After it was done, only 58 leftovers remained.

Not going to toot my own horn any further than that, but hey, come on now!


If it’s worth doing, it’s worth overdoing. That has been a philosophy I have always followed. I don’t mean that it has necessarily always been a choice that I have made, it is more about how my obsessive mind works.

This time, it led me to a rabbit hole and obsession that took over three months of work but in the end, I think I have built something half decent.

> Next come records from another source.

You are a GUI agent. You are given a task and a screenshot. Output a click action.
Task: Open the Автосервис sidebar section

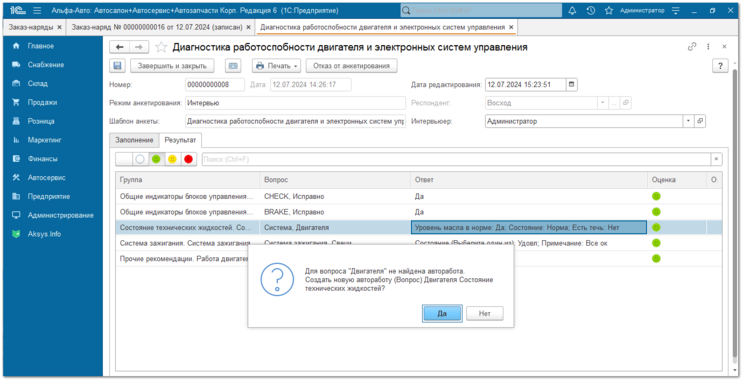[x=46, y=178]
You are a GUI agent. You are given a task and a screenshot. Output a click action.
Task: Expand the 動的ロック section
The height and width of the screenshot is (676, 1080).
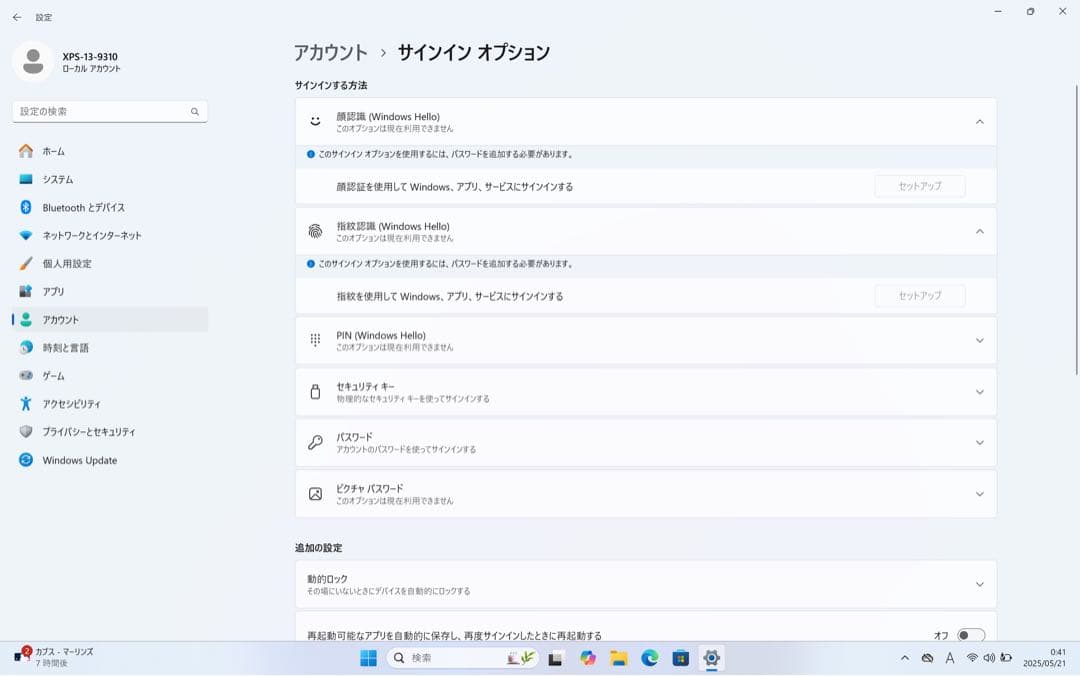[980, 583]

Here are the key features of Uninstalr:

  • Batch uninstall many apps at the same time.
  • Supports unattended uninstallation of apps.
  • Supports monitoring of new software installations.
  • Also detects portable apps and previously uninstalled software leftovers.
  • Shows all the data added to your system by installed software on a file by file basis.
  • Shows all the data it will remove before starting the uninstallation.
  • Filter and search the list of installed software.
  • Supports uninstallation of Microsoft Store, Steam, Big Fish, Chocolatey, NuGet and Ninite installed software.
  • Supports Windows Dark Mode.
  • Supports Windows 11, 10, 8 and 7.
  • Comes with these translations builtin: Chinese Simplified, Chinese Traditional, Czech, Danish, English, Filipino, Finnish, French, German, Greek, Hindi, Hungarian, Indonesian, Italian, Japanese, Korean, Malay, Norwegian, Polish, Portuguese, Romanian, Slovak, Spanish, Swedish, Thai, Turkish, Ukrainian and Vietnamese.
  • Has a single executable file portable version and a normal setup version.
  • Uninstalr is freeware, lightweight and easy to use. No bells and whistles, no nonsense.

What happens now is up to you, dear reader.

If you think anything you just read seems even a little bit interesting, I suggest you have a look at Uninstalr.com and give it a try. 

Did I mention that it’s free? Yes, it’s free. And the website has cat pictures. Yes, I know I said earlier that cats don’t care about you. It was a joke, I know cats love you!

And yes, I know there is now that someone out there who is wondering whether I just made all those numbers up. Did I really even test any uninstallers, or did I just made it all up? 

For such people, I have two things to say: Good! Don’t believe everything you read online. 

And secondly: I did a screen recording of the testing so you can check the video to confirm that the benchmark test that I described here was done the way I said, and that the results are true. The video is available at Uninstalr.com.

Like I said earlier, this was the hardest thing I have ever built in my life. I hope you like it! And now, I will go and have a hard nap.